Dans ce texte, Gabriel est un mannequin automate sur lequel on a greffé le cerveau d’un guillotiné.

Il se répare et se remonte tout seul, doué en quelque sorte d’une immortalité « mécanique » qui en fera presque le summum de la créature artificielle parfaite.

Signalons également une petite plaquette éditée en 1928 à la « Librairie théâtrale » et intitulé « L’homme qui a tué la mort » de René Berton. Il s’agit d’un pièce dramatique en deux actes ou la tête d’un décapité est rendue à la vie au moyen d’une machine complexe envoyant électricité et sang de bœuf afin de refaire fonctionner le cerveau du malheureux.

Lucien Bornert en 1953 avec son roman « Robots sous-marins » dans la collection  » Grand roman science anticipation » éditions le Trotteur (pré-originale dans la revue « Robinson » du 10 Mars au 1er Décembre 1940) et  Pierre Devaux dans son roman « Uranium » Editions « Médicis » 1946,mettront également en scène des créatures mi-machineS,mi-humaines dans lesquelles seront logées un cerveau humain.

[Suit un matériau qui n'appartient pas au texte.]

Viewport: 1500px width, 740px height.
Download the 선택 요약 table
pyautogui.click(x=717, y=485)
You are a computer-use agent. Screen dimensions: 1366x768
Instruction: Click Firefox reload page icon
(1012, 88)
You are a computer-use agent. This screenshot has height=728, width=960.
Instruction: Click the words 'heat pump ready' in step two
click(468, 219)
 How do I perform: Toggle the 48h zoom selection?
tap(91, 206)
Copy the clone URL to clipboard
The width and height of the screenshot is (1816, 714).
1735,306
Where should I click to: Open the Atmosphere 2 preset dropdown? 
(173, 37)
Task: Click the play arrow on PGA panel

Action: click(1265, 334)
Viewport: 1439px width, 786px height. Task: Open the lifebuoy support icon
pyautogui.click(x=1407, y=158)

Comment terminer enfin sans oublier le roman de de Marcel Thiry « Le concerto pour Anne Queur » où un grand médecin noir à trouvé un moyen de vaincre la mort.Les cadavres sont ainsi vidés de leurs tissus charnels,à l’exception du cerveau et sont appareillés avec un coeur électrique qui diffuse un sang couleur or.Ces étranges créatures sont appelées les « Secs »constituent ainsi un nouvelle race de surhommes,mais pour combien de temps?